Writer’s block… Ah, we’ve all encountered that dreaded term before. It’s like a temporary death sentence. Okay, that’s an overreaction. But having writer’s block is bad. Well, at least that’s how I used to see it.
I can’t say I don’t experience moments of not wanting to or not being able to write because I still do (and they happen often). But I have found ways to make sure that I don’t stare at the wall or my blank word processor more than I actually write. Here are some of them.
Write about your interests
This is easier when you’re a blogger who writes for yourself or see writing as an outlet. Do you like makeup? Go ahead and write about it. Are you a fan of fashion? Write away. The thoughts flow rather freely when you’re writing about something that you like. If you still can’t find something to be excited about amongst your interests, try writing about a trending topic that moved you or caught your eye.
If you write for a certain beat or niche, this might be a bit more challenging. What I do if I’m not very interested in a topic is research about it. There’s something about learning something new that jolts the mind. It jogs up your brain.
Take a walk
Walk away from writer’s block — literally.

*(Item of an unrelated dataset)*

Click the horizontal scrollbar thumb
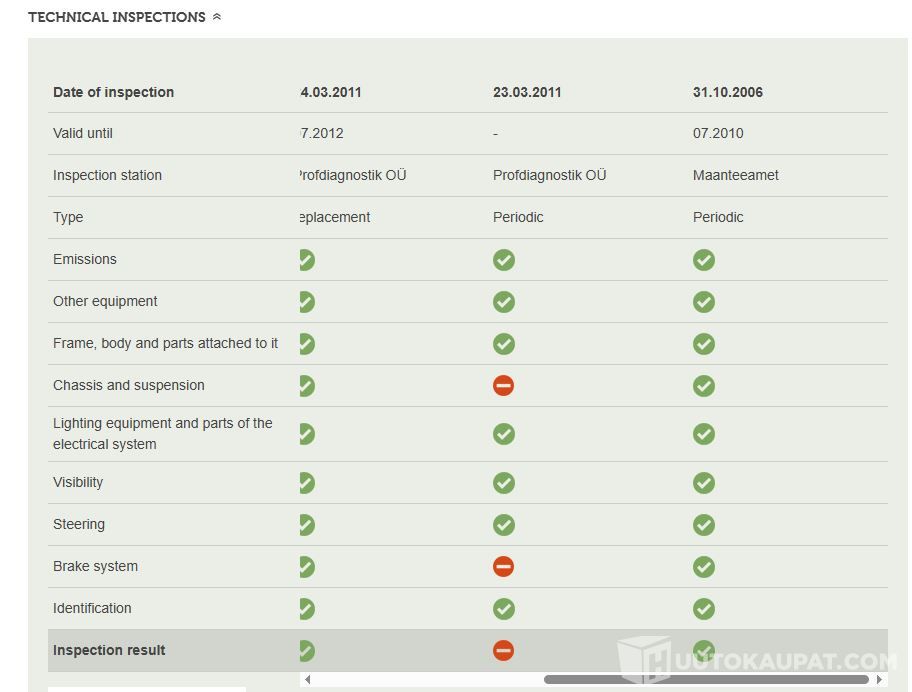 [705, 680]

If you’re a more active person, I’d suggest you exercise or do your usual fitness routine. If you’re more like me, walking is enough. Moving can help energize you. Going out can also help you get some time to breathe. A change in view (literally) is always nice and helpful when you’re stuck in a rut.
If I’m given a brief about a write-up ahead of time, I re-read the brief as many times as I can and start creating an outline. I may not know exactly what I will say, but at least I already have a flow for it. We usually regard writing as something creative and something that requires inspiration. While it is a creative act, it also requires technical skills and tons of discipline. You can’t always just say you’re not in the mood or your muse didn’t come. Preparation, I’ve come to learn, is key in most anything in life — writing included.
Just do it
This point is related to the previous one. We often make excuses when we can’t write. Now, I’m not saying that writer’s block is not real because I have had a lot of experience with it. What I’m saying is you have a choice to unblock. It’s not a permanent condition; it’s not even one that cannot be undone at will. So, when you feel like you can’t squeeze thoughts out of your mind, just try harder. Type anything. Start with whatever comes to your mind. You can always edit later. It’s always better to have something — no matter how awful — to actually pick at and make better than having nothing at all.
What are your tips for beating writer’s block?